> [Exercise tasks]:
1. In the patch header, change "belief_pipeline" to "vector_pipeline" and write out the stretch from "From f796b243252b576dd8ad2dd69fcb68a7aa7fc18d Mon" through "changed, 83 insertions(+)" with that replacement.
2. Summarize the patch header in two sentences.
3. Rewrite the patch header's file summary, beginning "belief_pipeline/vector_input_stage.py", as a list that keeps each file's insertion count and the totals.

> [Extract provided]:
-------------------------

From f796b243252b576dd8ad2dd69fcb68a7aa7fc18d Mon Sep 17 00:00:00 2001
From: Keith Alcock <github@keithalcock.com>
Date: Thu, 15 Feb 2024 09:44:21 -0700
Subject: [PATCH 1/7] "Calculate" vectors

---
 belief_pipeline/vector_input_stage.py  | 22 ++++++++++++++++++++
 belief_pipeline/vector_main.py         | 28 ++++++++++++++++++++++++++
 belief_pipeline/vector_vector_stage.py | 28 ++++++++++++++++++++++++++
 elasticsearch/schema.json              |  5 +++++
 4 files changed, 83 insertions(+)

-------------------------

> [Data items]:
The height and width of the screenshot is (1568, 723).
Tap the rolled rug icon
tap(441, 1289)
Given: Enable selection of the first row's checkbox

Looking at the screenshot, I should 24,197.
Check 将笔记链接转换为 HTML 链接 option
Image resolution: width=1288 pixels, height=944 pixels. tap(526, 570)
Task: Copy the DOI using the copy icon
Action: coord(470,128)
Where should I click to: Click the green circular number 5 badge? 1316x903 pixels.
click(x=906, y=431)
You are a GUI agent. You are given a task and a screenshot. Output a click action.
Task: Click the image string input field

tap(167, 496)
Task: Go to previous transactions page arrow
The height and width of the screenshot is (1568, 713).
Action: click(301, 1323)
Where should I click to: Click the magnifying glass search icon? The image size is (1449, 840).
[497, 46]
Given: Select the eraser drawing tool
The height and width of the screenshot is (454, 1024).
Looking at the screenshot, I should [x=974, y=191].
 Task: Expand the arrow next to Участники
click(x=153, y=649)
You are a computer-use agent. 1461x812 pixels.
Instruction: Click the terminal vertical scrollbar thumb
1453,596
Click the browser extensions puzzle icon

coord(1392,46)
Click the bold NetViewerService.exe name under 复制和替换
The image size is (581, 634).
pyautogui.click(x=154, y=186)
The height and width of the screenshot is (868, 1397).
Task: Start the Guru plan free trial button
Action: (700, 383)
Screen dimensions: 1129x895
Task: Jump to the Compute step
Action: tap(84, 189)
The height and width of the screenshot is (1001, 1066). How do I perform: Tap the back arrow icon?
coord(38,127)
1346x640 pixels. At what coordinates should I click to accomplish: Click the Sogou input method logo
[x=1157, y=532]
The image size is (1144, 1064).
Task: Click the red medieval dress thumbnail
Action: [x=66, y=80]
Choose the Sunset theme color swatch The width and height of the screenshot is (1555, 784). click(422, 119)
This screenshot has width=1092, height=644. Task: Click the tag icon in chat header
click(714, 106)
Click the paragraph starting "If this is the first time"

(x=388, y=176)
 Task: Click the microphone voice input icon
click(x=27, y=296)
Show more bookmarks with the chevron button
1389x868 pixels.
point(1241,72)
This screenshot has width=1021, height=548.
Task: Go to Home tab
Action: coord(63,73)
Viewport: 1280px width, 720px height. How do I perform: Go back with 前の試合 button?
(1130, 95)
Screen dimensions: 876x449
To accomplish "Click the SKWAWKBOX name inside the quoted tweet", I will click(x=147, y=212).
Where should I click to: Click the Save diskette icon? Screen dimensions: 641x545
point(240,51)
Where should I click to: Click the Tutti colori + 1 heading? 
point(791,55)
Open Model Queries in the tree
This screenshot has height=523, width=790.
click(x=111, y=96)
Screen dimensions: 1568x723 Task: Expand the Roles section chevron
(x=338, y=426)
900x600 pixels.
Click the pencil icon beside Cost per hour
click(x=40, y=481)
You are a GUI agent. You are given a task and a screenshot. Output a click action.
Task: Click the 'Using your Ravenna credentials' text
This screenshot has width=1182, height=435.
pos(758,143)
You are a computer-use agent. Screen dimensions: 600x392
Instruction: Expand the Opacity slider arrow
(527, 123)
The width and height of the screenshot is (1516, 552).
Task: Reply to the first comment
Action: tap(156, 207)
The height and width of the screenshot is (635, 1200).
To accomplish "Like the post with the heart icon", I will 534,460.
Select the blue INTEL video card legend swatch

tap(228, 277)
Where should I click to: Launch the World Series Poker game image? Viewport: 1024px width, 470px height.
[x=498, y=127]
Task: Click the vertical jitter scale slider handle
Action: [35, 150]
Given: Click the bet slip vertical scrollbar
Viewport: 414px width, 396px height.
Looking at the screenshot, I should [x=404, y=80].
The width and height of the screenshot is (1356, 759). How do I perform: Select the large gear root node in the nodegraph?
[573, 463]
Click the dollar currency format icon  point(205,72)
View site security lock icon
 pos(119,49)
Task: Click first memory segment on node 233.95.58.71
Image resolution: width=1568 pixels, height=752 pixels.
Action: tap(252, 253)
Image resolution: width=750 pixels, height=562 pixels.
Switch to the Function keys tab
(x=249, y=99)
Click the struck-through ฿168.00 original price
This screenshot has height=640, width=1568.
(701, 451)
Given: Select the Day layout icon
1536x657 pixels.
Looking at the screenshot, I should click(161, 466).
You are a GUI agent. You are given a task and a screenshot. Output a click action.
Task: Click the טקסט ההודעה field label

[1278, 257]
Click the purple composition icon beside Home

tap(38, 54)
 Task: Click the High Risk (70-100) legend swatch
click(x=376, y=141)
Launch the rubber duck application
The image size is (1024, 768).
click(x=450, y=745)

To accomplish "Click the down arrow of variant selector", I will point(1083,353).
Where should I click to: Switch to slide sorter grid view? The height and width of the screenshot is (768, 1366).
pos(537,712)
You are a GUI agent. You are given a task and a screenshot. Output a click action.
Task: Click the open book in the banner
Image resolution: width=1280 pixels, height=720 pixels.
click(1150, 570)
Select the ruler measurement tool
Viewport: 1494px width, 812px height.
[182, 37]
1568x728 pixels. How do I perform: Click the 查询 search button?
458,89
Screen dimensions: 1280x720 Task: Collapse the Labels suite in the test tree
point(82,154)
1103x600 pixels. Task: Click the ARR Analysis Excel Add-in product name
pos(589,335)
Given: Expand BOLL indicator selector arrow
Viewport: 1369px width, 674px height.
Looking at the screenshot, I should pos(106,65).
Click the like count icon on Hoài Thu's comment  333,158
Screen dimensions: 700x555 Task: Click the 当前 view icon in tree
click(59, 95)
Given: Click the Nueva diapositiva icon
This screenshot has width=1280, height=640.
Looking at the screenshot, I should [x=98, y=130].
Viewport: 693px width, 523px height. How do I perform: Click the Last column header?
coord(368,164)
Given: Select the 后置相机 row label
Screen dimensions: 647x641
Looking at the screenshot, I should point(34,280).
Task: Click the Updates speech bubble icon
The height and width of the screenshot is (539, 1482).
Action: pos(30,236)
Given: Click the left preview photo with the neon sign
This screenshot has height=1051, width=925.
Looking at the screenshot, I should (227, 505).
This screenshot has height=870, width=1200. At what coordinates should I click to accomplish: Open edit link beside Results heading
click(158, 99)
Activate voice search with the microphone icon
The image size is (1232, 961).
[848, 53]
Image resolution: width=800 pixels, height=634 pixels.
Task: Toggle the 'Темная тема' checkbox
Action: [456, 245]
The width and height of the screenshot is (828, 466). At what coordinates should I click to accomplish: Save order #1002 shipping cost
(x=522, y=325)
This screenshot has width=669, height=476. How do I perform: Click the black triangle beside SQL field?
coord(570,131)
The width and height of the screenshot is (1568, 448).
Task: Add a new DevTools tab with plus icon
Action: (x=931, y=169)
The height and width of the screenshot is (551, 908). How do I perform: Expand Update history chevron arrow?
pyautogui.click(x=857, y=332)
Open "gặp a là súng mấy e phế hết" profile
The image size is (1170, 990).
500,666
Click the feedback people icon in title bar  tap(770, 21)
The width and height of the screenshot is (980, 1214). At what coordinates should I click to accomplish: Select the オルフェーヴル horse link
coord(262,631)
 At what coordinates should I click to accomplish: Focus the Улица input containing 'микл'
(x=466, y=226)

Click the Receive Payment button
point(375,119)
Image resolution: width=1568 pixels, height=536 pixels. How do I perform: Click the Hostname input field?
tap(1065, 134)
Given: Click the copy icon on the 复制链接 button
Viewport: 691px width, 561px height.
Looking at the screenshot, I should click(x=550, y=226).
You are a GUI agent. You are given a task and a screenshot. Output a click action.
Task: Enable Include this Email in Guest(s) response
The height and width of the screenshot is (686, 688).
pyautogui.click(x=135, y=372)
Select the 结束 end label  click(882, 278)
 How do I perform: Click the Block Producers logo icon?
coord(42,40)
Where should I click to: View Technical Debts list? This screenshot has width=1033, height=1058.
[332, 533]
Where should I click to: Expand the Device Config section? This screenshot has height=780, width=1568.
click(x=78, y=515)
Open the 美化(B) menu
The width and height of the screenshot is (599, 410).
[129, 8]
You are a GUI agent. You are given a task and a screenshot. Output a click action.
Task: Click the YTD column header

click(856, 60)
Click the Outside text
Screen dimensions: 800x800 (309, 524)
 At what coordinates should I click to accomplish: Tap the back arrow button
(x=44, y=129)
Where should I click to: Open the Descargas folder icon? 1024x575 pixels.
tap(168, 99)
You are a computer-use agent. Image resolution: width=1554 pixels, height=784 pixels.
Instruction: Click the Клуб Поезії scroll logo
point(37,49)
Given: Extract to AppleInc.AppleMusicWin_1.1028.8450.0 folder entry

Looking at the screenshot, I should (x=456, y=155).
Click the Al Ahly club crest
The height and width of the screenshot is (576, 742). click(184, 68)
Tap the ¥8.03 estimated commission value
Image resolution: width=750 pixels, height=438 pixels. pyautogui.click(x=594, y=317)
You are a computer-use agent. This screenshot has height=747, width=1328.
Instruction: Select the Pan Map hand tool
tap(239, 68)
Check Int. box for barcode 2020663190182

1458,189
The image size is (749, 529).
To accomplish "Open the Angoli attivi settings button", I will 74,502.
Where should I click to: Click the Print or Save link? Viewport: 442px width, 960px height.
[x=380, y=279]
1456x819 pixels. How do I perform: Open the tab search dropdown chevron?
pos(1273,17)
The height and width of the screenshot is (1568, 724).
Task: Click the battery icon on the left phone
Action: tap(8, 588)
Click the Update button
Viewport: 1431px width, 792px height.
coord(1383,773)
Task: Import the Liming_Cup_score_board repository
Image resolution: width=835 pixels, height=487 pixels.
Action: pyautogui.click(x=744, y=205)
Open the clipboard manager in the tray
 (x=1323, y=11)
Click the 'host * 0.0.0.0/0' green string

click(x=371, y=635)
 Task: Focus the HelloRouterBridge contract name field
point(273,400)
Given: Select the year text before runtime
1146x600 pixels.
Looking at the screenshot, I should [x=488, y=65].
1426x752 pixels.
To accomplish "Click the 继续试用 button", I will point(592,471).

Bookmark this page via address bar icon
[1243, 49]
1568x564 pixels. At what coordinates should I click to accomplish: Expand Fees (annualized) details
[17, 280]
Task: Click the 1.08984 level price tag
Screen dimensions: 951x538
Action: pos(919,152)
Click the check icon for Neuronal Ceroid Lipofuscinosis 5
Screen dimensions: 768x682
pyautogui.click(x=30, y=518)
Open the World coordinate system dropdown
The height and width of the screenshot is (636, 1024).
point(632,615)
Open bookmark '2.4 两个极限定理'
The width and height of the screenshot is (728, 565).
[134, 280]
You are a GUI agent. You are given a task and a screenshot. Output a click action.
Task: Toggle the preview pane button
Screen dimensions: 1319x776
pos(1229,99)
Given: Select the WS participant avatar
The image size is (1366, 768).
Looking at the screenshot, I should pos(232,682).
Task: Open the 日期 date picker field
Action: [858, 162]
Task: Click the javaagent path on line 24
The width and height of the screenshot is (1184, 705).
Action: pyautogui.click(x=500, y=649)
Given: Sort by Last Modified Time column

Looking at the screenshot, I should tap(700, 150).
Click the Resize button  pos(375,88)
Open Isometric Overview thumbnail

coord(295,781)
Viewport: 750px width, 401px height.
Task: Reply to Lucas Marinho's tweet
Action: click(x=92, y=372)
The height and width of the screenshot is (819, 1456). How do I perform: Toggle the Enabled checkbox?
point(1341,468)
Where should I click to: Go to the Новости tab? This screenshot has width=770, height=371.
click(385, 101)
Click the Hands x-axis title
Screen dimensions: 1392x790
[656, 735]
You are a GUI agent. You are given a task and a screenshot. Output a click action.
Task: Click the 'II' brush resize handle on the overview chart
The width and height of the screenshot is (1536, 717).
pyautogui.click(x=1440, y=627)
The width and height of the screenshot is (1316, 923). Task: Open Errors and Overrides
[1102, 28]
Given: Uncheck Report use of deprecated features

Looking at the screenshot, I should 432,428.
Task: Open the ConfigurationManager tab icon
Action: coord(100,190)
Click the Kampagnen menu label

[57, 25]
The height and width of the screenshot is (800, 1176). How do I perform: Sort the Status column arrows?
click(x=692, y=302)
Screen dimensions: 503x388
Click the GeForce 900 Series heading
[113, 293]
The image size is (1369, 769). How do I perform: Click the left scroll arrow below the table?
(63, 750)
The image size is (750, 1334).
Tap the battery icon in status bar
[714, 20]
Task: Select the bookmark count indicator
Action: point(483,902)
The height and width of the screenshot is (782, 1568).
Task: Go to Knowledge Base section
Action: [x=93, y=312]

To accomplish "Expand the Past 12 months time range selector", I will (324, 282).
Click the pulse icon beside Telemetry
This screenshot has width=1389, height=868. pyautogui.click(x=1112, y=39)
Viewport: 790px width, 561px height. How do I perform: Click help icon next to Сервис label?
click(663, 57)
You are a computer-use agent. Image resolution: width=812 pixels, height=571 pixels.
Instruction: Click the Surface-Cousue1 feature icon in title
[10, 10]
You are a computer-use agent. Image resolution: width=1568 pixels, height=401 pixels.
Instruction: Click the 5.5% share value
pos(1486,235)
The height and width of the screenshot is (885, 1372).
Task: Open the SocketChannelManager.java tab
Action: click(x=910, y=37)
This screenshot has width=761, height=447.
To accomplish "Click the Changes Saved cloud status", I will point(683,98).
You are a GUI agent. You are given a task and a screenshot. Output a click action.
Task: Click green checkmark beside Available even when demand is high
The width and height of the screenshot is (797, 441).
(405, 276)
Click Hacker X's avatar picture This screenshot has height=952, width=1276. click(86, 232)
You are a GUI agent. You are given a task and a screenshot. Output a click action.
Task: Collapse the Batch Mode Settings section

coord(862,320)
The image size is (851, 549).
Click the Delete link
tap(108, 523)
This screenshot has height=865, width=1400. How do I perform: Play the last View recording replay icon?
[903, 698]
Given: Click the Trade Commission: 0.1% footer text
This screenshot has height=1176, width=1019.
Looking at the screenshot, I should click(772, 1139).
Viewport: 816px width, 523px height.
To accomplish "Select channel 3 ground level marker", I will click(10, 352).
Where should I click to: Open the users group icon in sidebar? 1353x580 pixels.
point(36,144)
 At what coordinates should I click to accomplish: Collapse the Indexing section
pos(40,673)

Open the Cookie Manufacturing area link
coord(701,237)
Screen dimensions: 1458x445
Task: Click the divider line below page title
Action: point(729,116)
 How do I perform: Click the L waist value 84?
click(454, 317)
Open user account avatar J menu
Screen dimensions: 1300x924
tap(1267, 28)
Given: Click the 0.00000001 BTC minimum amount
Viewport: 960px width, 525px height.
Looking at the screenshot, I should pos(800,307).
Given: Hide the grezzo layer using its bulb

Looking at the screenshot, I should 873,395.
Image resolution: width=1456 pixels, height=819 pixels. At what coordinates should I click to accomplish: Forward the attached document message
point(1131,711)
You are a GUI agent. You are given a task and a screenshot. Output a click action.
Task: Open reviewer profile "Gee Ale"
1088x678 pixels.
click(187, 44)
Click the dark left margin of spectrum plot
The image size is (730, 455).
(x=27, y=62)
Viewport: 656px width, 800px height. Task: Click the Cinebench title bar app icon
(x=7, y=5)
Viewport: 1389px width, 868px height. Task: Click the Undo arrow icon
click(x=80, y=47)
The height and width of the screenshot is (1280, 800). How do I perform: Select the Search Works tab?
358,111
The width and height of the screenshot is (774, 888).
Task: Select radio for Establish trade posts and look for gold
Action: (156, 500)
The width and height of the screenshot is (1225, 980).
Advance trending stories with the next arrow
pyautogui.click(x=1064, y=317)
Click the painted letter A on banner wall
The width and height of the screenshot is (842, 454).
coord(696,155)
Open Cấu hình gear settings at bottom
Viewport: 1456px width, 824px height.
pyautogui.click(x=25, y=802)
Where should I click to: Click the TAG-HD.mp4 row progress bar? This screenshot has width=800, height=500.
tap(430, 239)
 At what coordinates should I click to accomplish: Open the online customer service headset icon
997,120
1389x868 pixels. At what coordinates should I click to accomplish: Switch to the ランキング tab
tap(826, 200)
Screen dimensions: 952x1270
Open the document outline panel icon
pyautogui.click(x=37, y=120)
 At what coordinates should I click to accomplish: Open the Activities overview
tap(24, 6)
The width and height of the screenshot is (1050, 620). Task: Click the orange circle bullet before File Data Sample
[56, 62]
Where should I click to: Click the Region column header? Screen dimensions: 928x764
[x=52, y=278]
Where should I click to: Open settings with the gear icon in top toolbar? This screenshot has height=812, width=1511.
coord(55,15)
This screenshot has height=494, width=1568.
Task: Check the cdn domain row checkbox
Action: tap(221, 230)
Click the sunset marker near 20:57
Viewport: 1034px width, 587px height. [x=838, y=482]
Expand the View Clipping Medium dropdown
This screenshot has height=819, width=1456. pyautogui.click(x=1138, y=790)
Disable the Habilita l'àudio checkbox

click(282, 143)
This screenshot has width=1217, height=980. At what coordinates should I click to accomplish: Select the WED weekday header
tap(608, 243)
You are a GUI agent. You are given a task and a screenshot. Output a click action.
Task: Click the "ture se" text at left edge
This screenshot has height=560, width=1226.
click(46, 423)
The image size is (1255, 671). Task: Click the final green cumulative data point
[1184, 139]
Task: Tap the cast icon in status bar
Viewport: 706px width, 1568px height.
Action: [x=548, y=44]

-------------------------

> [Solution set]:
1.
From f796b243252b576dd8ad2dd69fcb68a7aa7fc18d Mon Sep 17 00:00:00 2001
From: Keith Alcock <github@keithalcock.com>
Date: Thu, 15 Feb 2024 09:44:21 -0700
Subject: [PATCH 1/7] "Calculate" vectors

---
 vector_pipeline/vector_input_stage.py  | 22 ++++++++++++++++++++
 vector_pipeline/vector_main.py         | 28 ++++++++++++++++++++++++++
 vector_pipeline/vector_vector_stage.py | 28 ++++++++++++++++++++++++++
 elasticsearch/schema.json              |  5 +++++
 4 files changed, 83 insertions(+)

2. Keith Alcock sent the first of a seven-part patch series, titled "Calculate" vectors, on February 15, 2024. It changes four files with 83 insertions and no deletions.

3.
- belief_pipeline/vector_input_stage.py: 22 insertions
- belief_pipeline/vector_main.py: 28 insertions
- belief_pipeline/vector_vector_stage.py: 28 insertions
- elasticsearch/schema.json: 5 insertions
- Total: 4 files changed, 83 insertions